Peter Teleborian le contempla un long moment. Ensuite il inclina la tête et se frotta le front avant de répondre.
— Vous ne soupçonnez pas à quel point il est difficile de dire exactement comment une personne va réagir. Je ne voudrais pas que Lisbeth Salander soit blessée quand vous l'arrêterez... mais disons que, dans son cas, je veillerais à ce que l'arrestation se fasse avec la plus grande prudence. Si elle est armée, le risque est grand qu'elle utilise son arme.
18
MARDI 29 MARS — MERCREDI 30 MARS
TROIS ENQUÊTES PARALLÈLES sur les meurtres d'Enskede étaient donc en cours. La première était celle de l'inspecteur Bublanski, avec l'avantage de l'autorité de l'Etat. En apparence, la solution semblait se trouver à portée de main ; ils avaient une suspecte et une arme du crime associée à la suspecte. Ils avaient un lien incontestable avec la première victime et un lien possible via Mikael Blomkvist avec les deux autres victimes. Pour Bublanski, il ne s'agissait maintenant pratiquement plus que de trouver Lisbeth Salander et de la fourrer dans une des cages à poules de la maison d'arrêt de Kronoberg.

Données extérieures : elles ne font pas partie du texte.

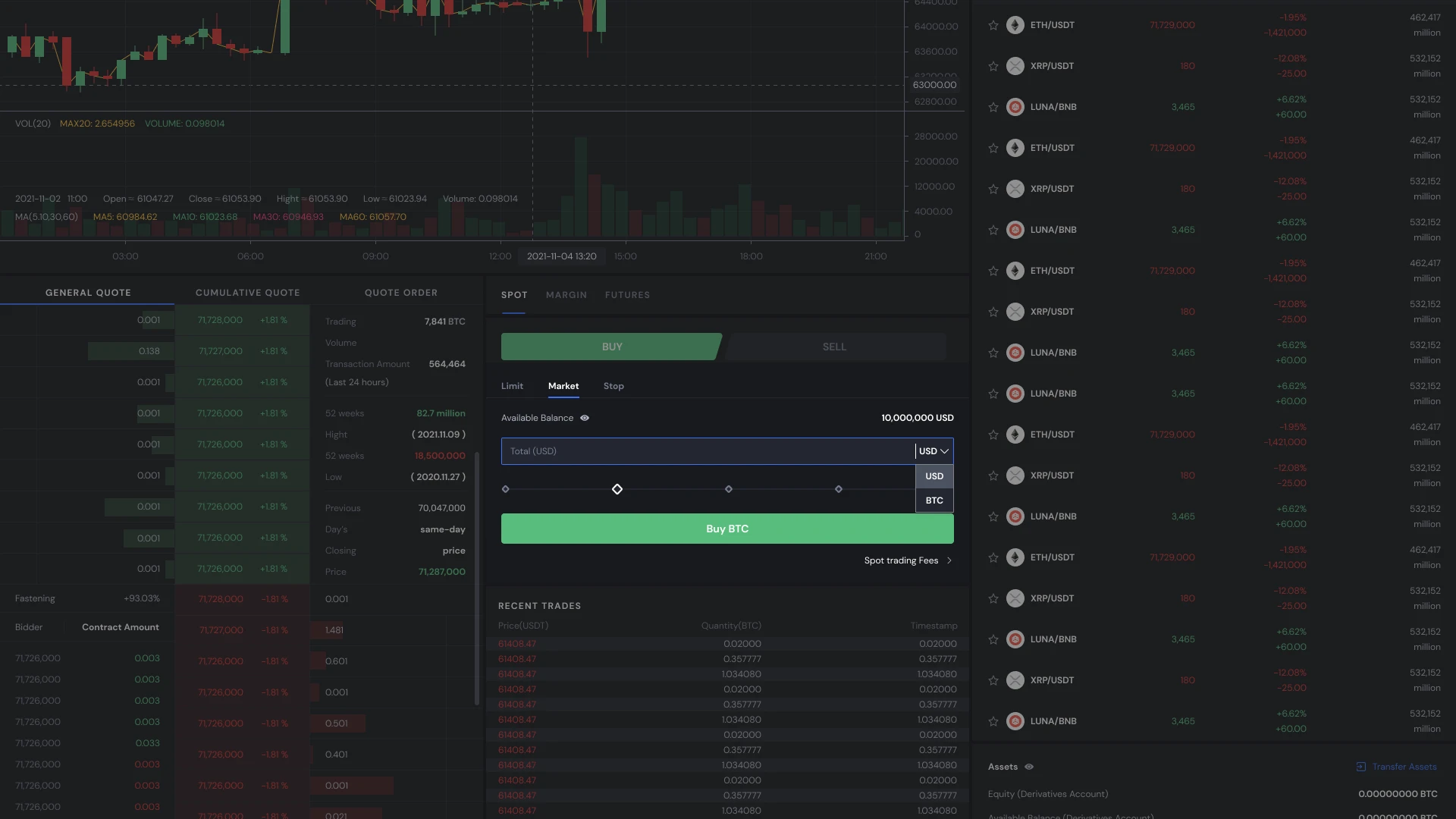Toggle Assets visibility eye icon
The width and height of the screenshot is (1456, 819).
pyautogui.click(x=1029, y=767)
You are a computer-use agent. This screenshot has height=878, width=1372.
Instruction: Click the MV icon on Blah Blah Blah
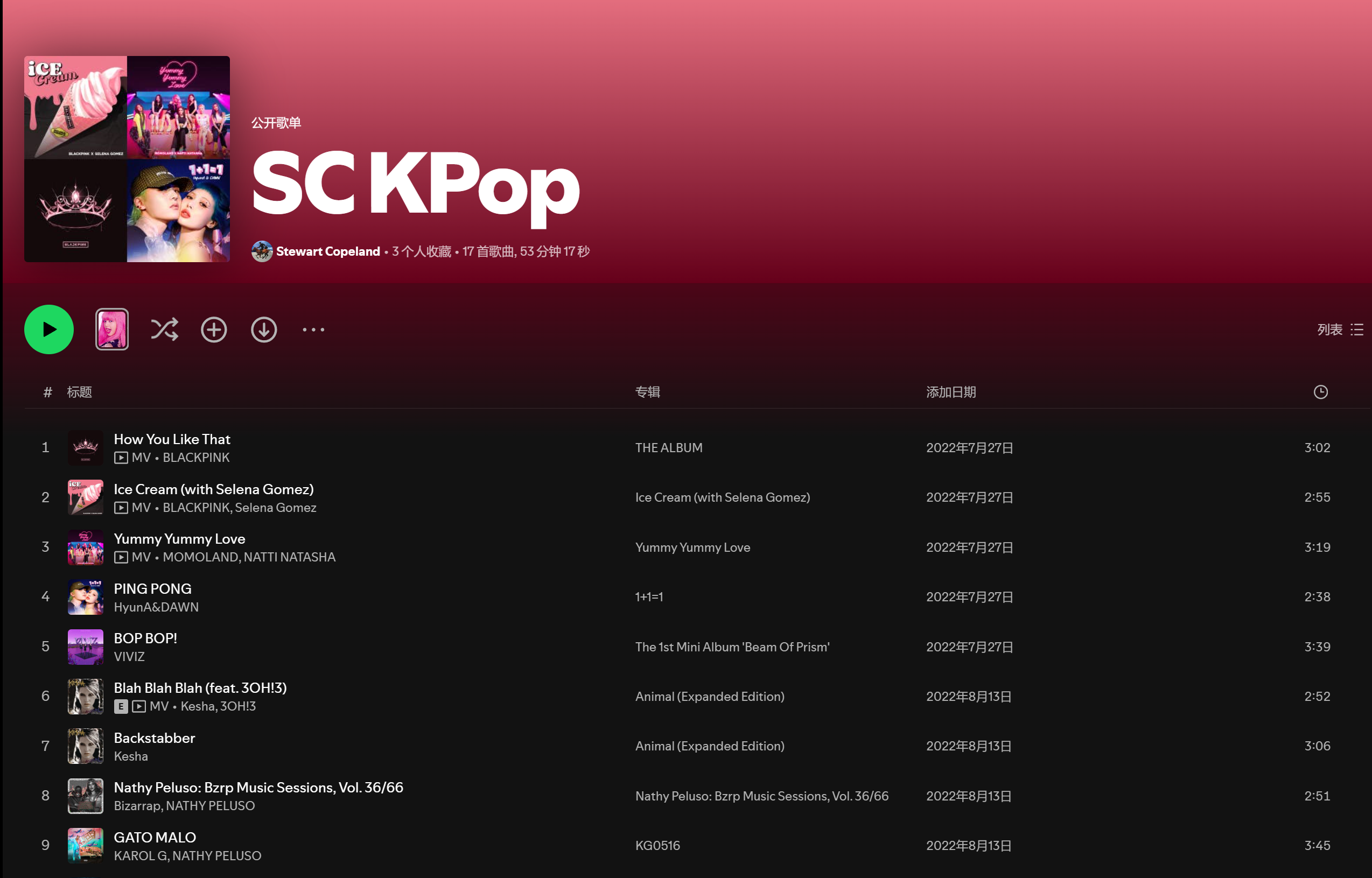[x=139, y=706]
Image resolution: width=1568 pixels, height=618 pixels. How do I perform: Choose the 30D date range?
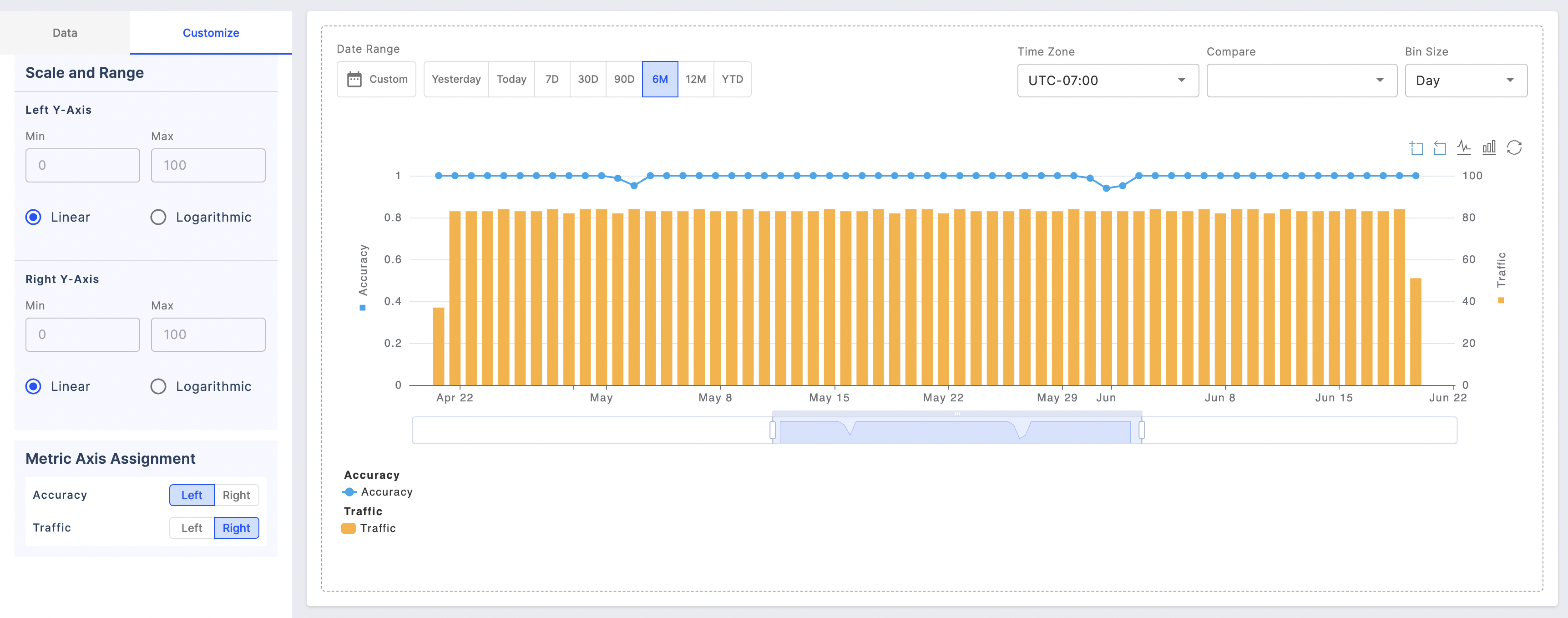click(587, 79)
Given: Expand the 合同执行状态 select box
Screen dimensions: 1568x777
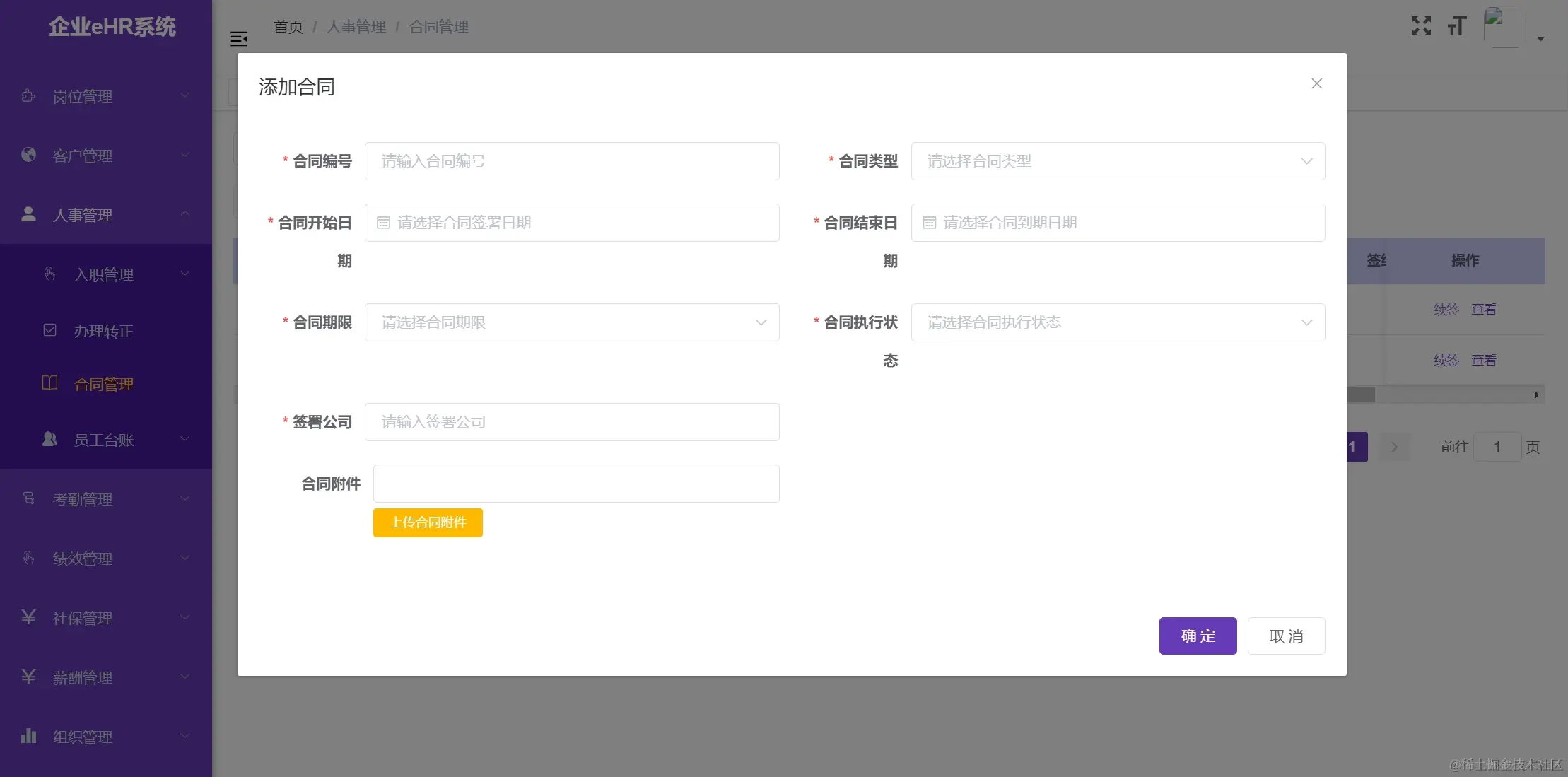Looking at the screenshot, I should (x=1117, y=322).
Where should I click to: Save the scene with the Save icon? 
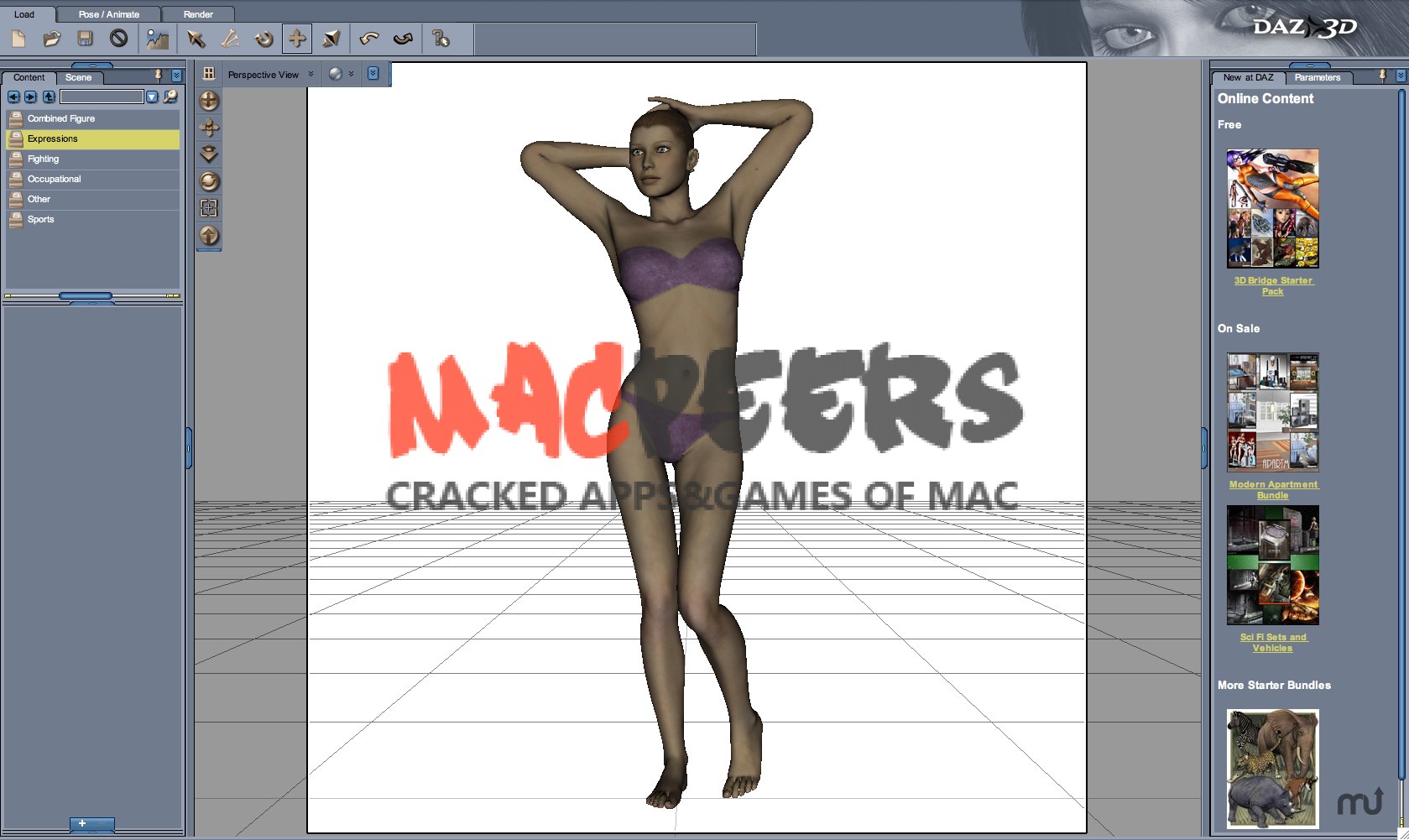pos(85,39)
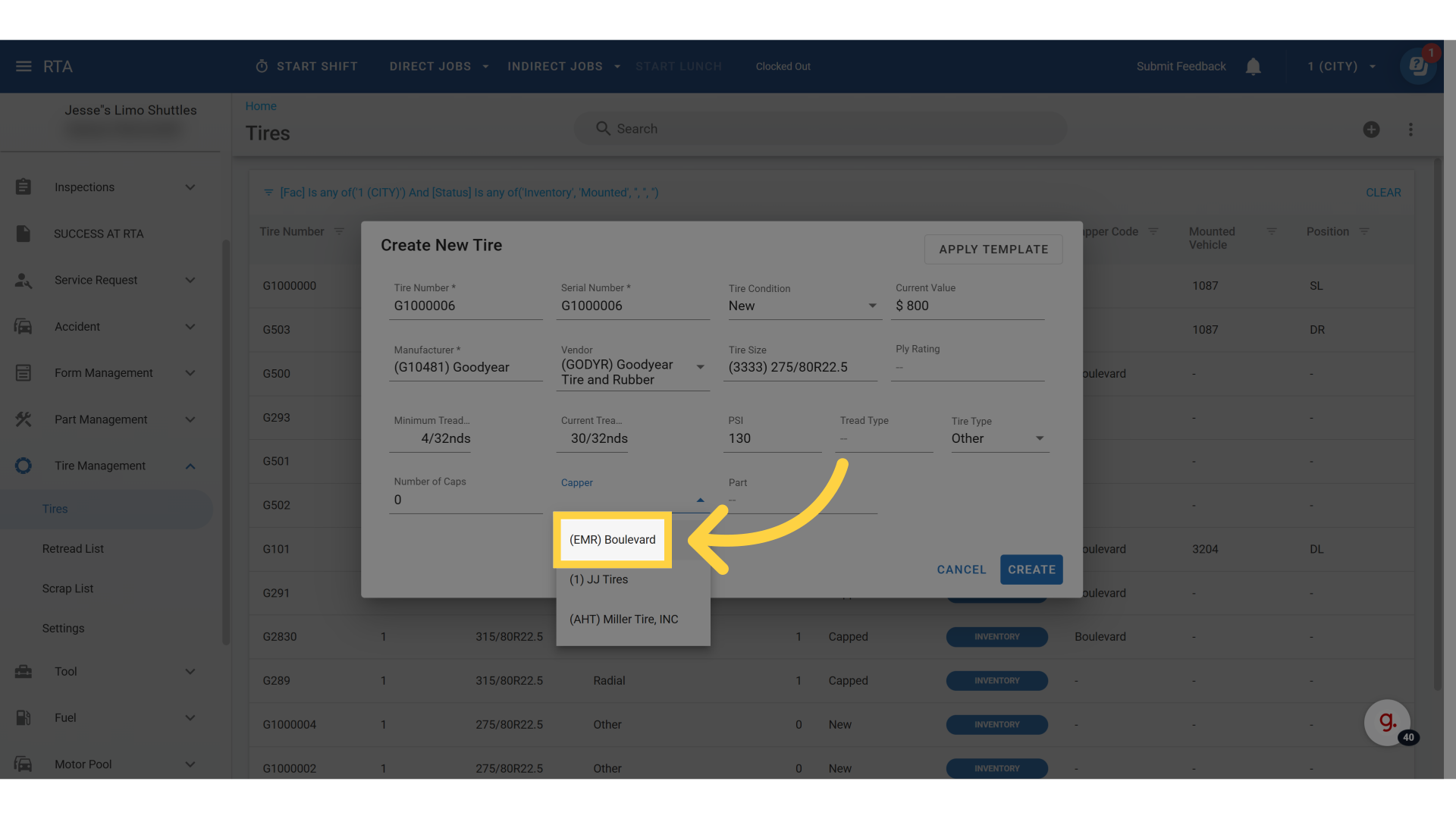Click the Current Value input field
The width and height of the screenshot is (1456, 819).
967,306
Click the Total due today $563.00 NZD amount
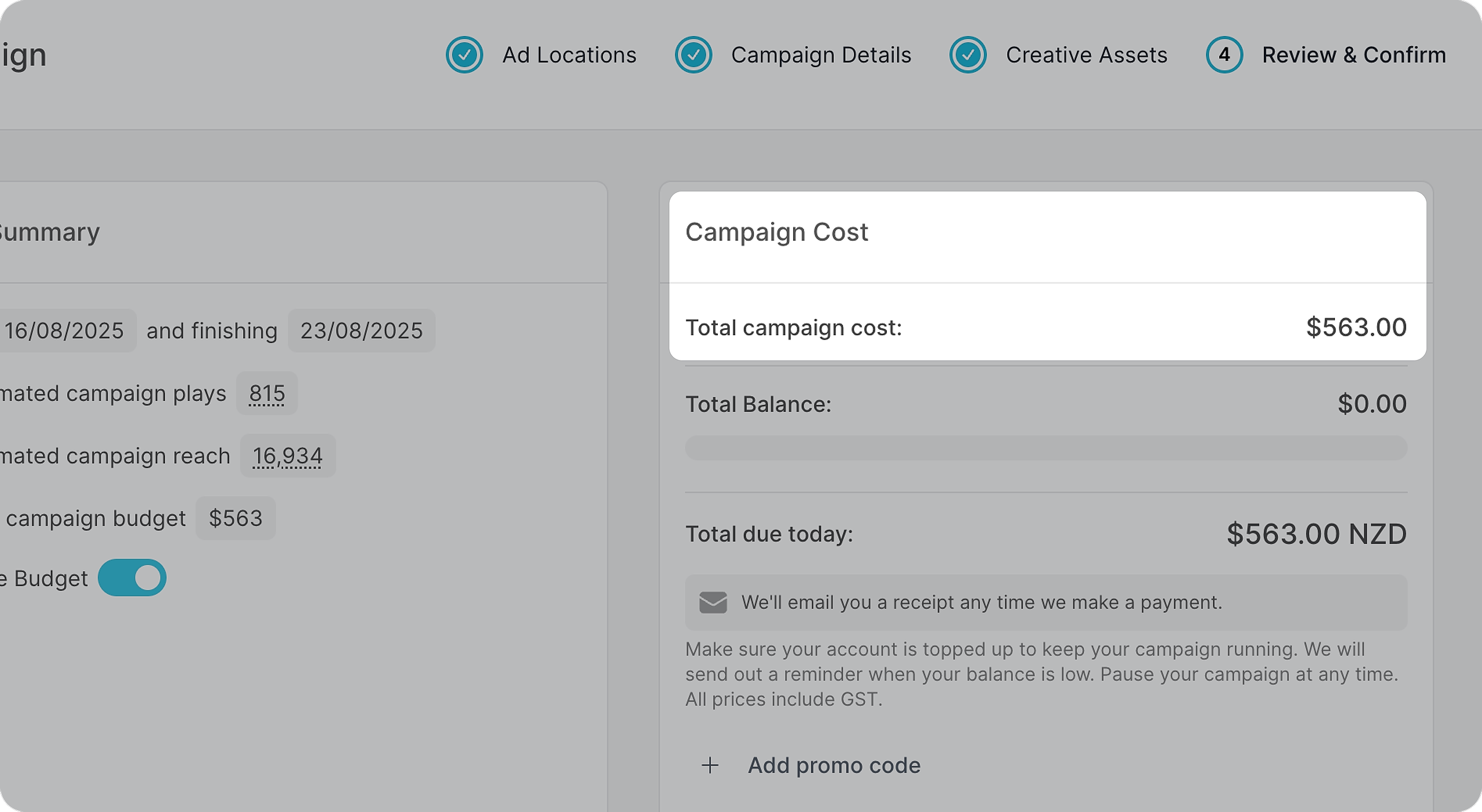1482x812 pixels. coord(1316,534)
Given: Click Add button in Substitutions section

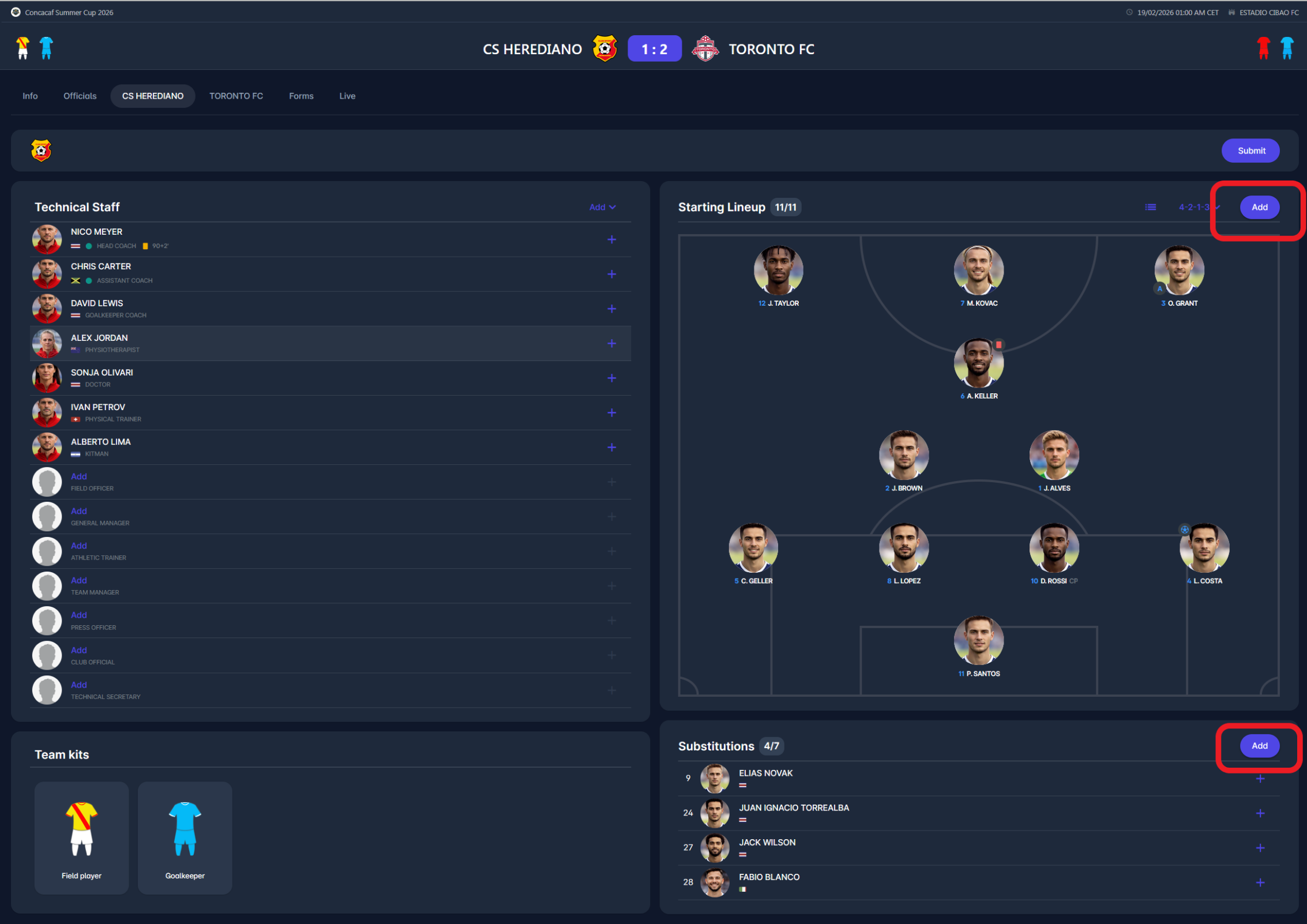Looking at the screenshot, I should [1259, 745].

L'enquête de Dragan Armanskij était formellement soumise à l'enquête de police officielle, mais Armanskij avait aussi son propre agenda. Son intention personnelle était d'une certaine manière de surveiller les intérêts de Lisbeth Salander — trouver la vérité et de préférence une vérité avec une forme de circonstances atténuantes.
L'enquête la plus incommode était celle de Millenium. Le journal manquait totalement des ressources dont disposaient aussi bien la police que l'entreprise d'Armanskij. Contrairement à la police, Mikael Blomkvist n'était pas particulièrement intéressé par la découverte d'un motif plausible qui aurait amené Lisbeth Salander à se rendre à Enskede pour tuer deux de ses amis. Un moment, au cours du week-end de Pâques, il s'était dit qu'il ne croyait tout simplement pas à cette histoire. Si Lisbeth Salander était mêlée aux meurtres en quoi que ce soit, c'était forcément pour de tout autres raisons que ce que laissait entendre l'enquête officielle. Quelqu'un d'autre avait tenu l'arme ou quelque chose s'était passé en dehors du contrôle de Lisbeth Salander.